The conundrum is that donor human milk must be processed to make it safe for fragile babies with underdeveloped immune systems, but traditional pasteurization heats the milk for too long, compromising its proteins.
A Different Approach: Gentle-UHT™
LactaLogics’ Gentle‑UHT™ was designed to achieve bacterial safety without sacrificing the proteins and other components that drive growth.
Instead of a direct collision between steam and milk, Gentle‑UHT™ uses indirect heat.
The breakthrough behind Gentle‑UHT™ is the control of ultra-high heat transfer that reduces pasteurization time to under six seconds. By placing 285 degree Fahrenheit steam in an outer tube and milk in an inner tube, with the fluids flowing in opposite directions, heat is transferred efficiently and gently. The milk reaches temperatures high enough to inactivate pathogens, including heat‑resistant organisms like B. cereus. The increased heat kills B. cereus and the reduced pasteurization time preserves proteins.
The result is donor human milk that is bacterially safe and protein rich. Initial analysis shows retention of over 90% of the protein functionality found in raw milk. It is the first processing method to meaningfully close the gap between MOM and DHM in terms of protein integrity.

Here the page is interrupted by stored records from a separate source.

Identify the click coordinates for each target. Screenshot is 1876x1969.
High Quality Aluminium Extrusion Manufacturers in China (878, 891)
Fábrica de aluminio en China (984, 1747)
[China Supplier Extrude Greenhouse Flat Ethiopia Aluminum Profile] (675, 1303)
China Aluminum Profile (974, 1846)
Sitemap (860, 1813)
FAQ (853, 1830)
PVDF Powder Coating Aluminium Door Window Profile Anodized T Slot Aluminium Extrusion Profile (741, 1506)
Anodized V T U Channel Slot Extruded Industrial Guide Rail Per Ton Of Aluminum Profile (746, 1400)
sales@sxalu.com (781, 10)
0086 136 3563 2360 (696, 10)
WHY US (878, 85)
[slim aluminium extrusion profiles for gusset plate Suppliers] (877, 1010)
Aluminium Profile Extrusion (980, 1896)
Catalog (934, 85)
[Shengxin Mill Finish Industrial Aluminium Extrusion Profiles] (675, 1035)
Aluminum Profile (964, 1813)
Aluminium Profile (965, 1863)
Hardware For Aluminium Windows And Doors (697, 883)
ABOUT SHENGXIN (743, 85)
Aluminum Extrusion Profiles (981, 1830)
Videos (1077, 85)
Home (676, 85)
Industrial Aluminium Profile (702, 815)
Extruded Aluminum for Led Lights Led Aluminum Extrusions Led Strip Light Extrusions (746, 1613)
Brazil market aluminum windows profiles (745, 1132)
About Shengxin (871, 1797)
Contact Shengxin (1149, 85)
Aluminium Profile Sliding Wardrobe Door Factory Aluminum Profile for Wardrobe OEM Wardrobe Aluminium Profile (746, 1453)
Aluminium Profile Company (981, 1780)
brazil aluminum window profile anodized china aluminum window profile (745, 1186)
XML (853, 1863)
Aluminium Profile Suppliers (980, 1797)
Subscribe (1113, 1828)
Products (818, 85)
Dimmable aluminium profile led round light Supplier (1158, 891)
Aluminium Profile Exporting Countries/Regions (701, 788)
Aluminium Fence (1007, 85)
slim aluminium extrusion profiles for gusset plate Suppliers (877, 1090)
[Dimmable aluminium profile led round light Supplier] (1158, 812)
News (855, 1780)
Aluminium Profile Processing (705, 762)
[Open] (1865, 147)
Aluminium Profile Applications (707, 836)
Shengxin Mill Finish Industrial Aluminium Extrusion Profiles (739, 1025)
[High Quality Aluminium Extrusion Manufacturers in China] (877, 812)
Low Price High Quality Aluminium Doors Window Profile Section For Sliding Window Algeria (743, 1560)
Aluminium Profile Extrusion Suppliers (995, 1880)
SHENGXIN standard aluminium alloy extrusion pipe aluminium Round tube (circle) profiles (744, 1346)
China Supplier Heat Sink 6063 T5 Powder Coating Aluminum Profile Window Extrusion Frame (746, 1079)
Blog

For clinicians, the implications are significant. More intact protein means fewer fortification adjustments and more predictable growth trajectories. For NICU dietitians, it means a more stable nutritional base, enabling more precise fortification. For milk rooms, shelf stability reduces waste and simplifies workflows. And for families, it means the milk going into their baby is closer to what nature intended—with intact protein, biologically active, and designed to support growth during the most critical weeks of life.